## [PROBLEM REQUIREMENTS]
With the pictures removed, retype the lines from the one holding "The height and" through the end of the records, exactly as written.

::::::::::

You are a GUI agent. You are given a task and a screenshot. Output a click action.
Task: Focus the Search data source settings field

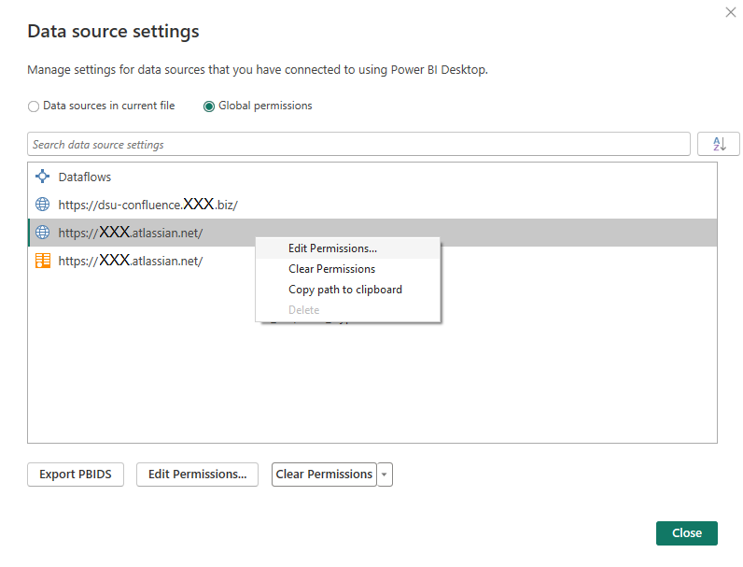click(358, 145)
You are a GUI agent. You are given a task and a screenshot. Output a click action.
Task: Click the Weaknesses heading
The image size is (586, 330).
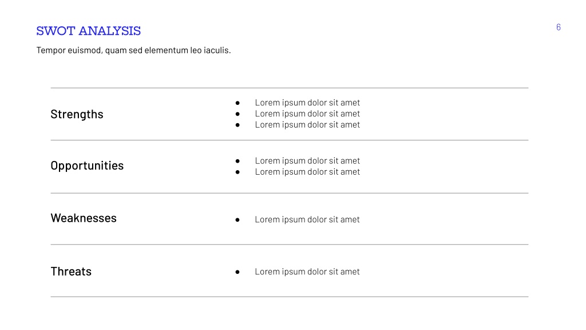tap(84, 218)
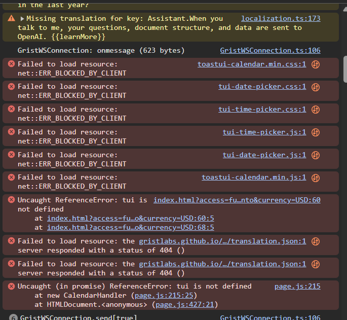Image resolution: width=347 pixels, height=320 pixels.
Task: Expand grouped GristWSConnection.send messages badge
Action: coord(13,317)
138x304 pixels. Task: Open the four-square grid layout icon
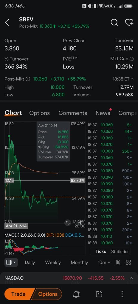pos(128,262)

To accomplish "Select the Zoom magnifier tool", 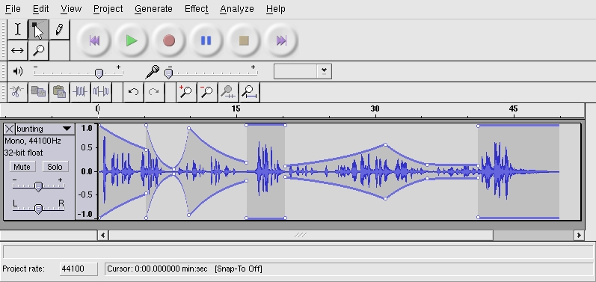I will tap(38, 50).
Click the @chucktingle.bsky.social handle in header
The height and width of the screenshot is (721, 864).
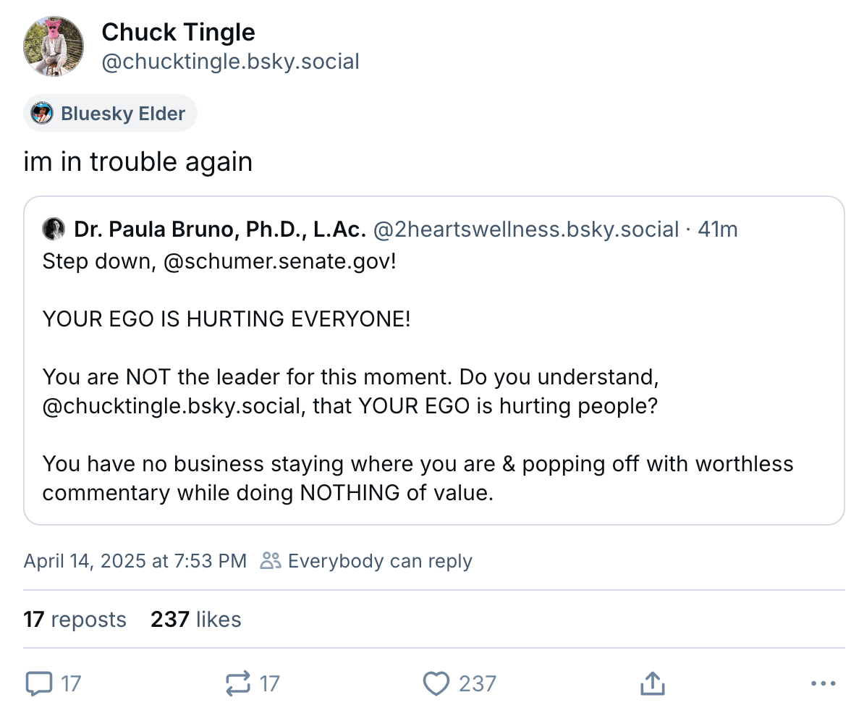coord(230,62)
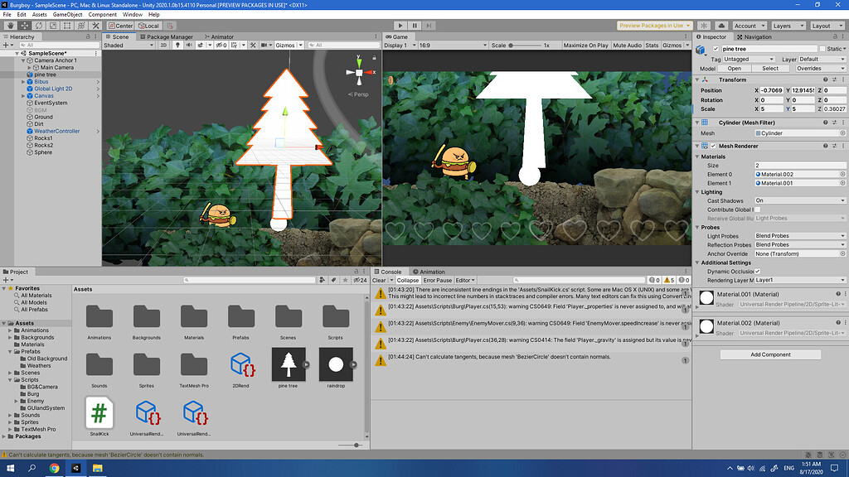Toggle 2D mode in the Scene view
This screenshot has width=849, height=477.
pos(163,46)
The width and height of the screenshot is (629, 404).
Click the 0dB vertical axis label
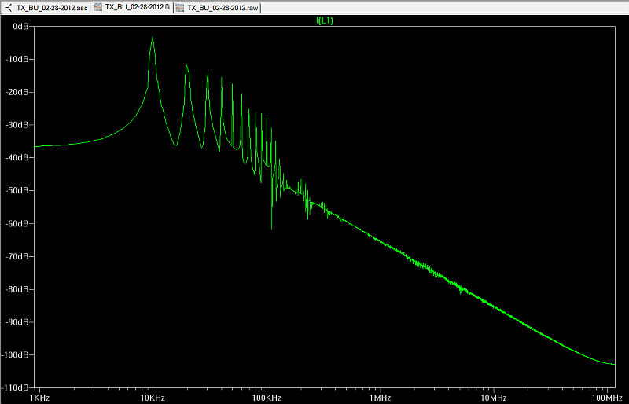coord(20,26)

::::::::::

## [TASK RESULT]
The height and width of the screenshot is (721, 864).
coord(230,62)
Toggle 2D mode in the Scene view
This screenshot has width=849, height=477.
pos(163,46)
The width and height of the screenshot is (629, 404).
Click the 0dB vertical axis label
coord(20,26)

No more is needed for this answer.